Nutzungsverträge für Cloud-Services vor allem ausländischer Provider gehen nicht immer konform zum deutschen Gesetz; damit bremsen sich die Anbieter bei Unternehmenskunden selbst aus, sind die Wirtschaftsexperten von Bird & Bird überzeugt. (Bild: Aamon, Fotolia)

Cloud computing wirft eine Menge Fragen auf, vor allem in Hinsicht der vertraglichen Anforderungen nach deutschem Recht. Die Fragen rund um die Themen Lizenzierung, Nutzungsrechte, Gewährleistung oder Haftung, Datenschutz sowie Vertragsende betreffen alle Cloud-Dienste, egal ob IaaS, PaaS, SaaS, Process-as-a-Service oder andere Cloud-Angebote.

Doch wie gehen große Anbieter mit diesen Problemen um? Erfüllen sie die Anforderungen des deutschen Gesetzes? Und sind B2B-Nutzer rechtlich gut abgesichert? Um diesen Fragen auf den Grund zu gehen, hat die internationale Wirtschaftskanzlei Bird & Bird die größten Anbieter, die auch den deutschen Markt adressieren, miteinander verglichen. Mit dem Ergebnis, dass die meisten Anbieter vorwiegend Begriffe des ausländischen Rechts verwenden und sich mit Standard-Formulierungen bzw. -bedingungen in den Verträgen den strengen Kontrollen deutscher Gerichte entziehen wollen. Diese Praxis wirkt sich allerdings nachteilig für diese Anbieter aus, indem sie eine deutlich geringere Akzeptanz bei B2B-Nutzern (die sich nicht nur auf das -Segment beschränken) hinnehmen müssen.

Hohe Messlatte

Die Studie „Cloud computing for the German market – A rough line legal comparison“ erhebt nicht den Anspruch auf Vollständigkeit der überprüften Kriterien. Die grobe Analyse zeigt allerdings bereits: Cloud-Anbieter müssen sich anstrengen, die hohen Erwartungen der Nutzer, dass sich die Verträge ordnungsgemäß an das strenge deutsche Recht halten, zu erfüllen. Andererseits haben diejenigen, die ihre Vertragsbedingungen schon an das deutsche Recht geknüpft haben, zahlreiche, dabei aber oft undurchführbare Bestimmungen aufgenommen. Die Bird&Bird-Untersuchung soll daher B2B-Nutzern als Orientierung dienen, in welchen Punkten sie ihre Provider genauer prüfen müssen und wo noch Raum für Verhandlungen oder Nachbesserungen besteht. Bird & Bird betont allerdings, dass der Vergleich umfassende Rechtsberatungen oder individuelle Verhandlungen nicht ersetzen kann.
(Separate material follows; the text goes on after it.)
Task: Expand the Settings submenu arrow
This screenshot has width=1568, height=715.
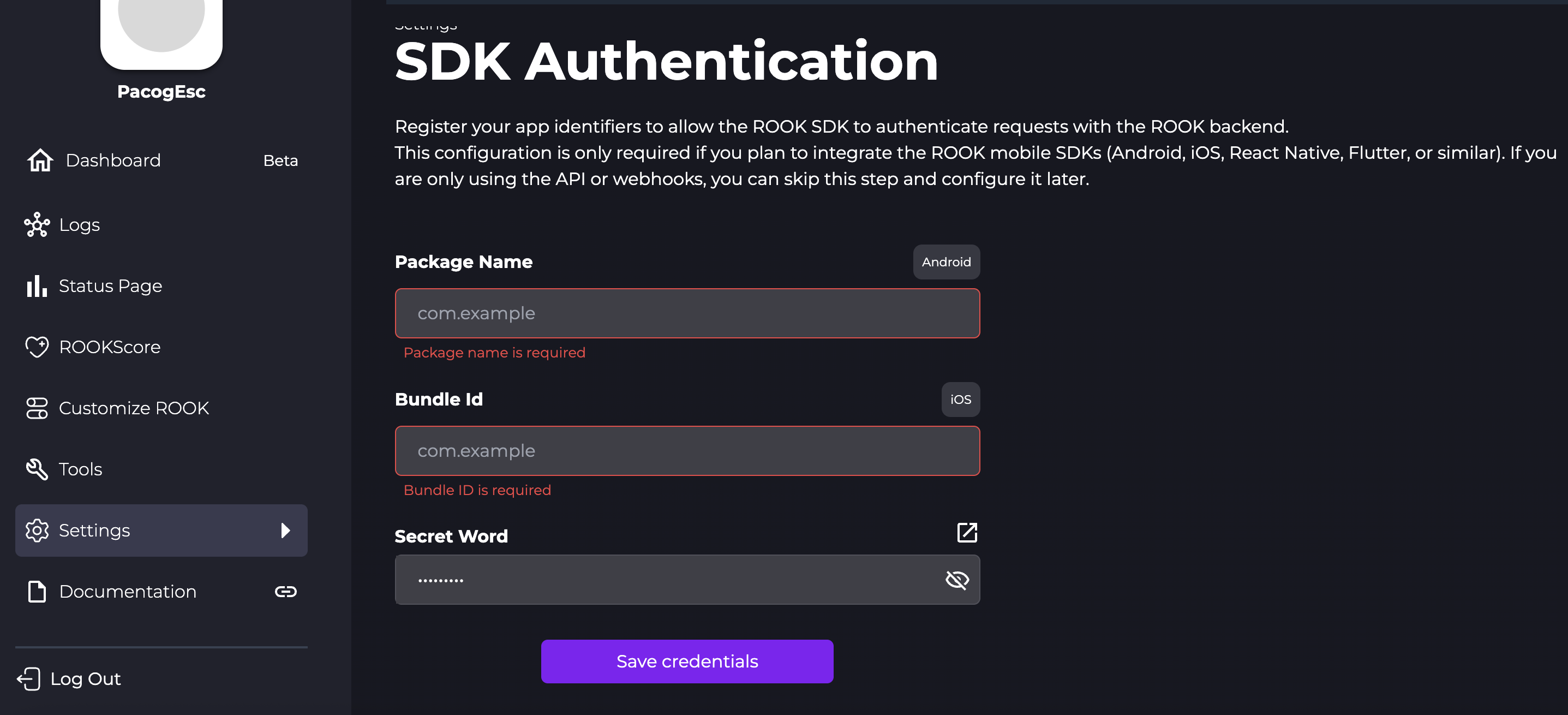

Bird & Bird hat folgende Cloud Standard Agreements miteinander verglichen:

  • Amazon Web Services: "AWS Customer Agreement" vom 15.03.2012, geregelt durch die Gesetze des US-Staates Washington, sowie die „AWS Service Terms“, Stand vom 26.09.2012;
  • HP: „Customer Agreement for HP Cloud Services”, Stand vom 03.07.2012, geregelt durch die Gesetze des US-Staates New York;
  • IBM: „Smart Cloud Vereinbarung“, Stand vom 31.08.2012, geregelt durch das deutsche Recht;
  • Microsoft: Online-Abonnement-Vertrag und Nutzungsrechte für Onlinedienste, Stand von Oktober 2012, geregelt durch das irische Recht;
  • Oracle: „RightNow Master Cloud Services Agreement“, Stand vom 13.04.2012, geregelt durch das deutsche Recht;
  • Salesforce: „Rahmen-Abonnementvertrag“, Stand vom 15.09.2009, geregelt durch das deutsche Recht;
  • SAP: „General Terms and Conditions for SAP Cloud Services“, Stand August 2012 und aktualisiert im Januar 2013, geregelt durch das deutsche Recht.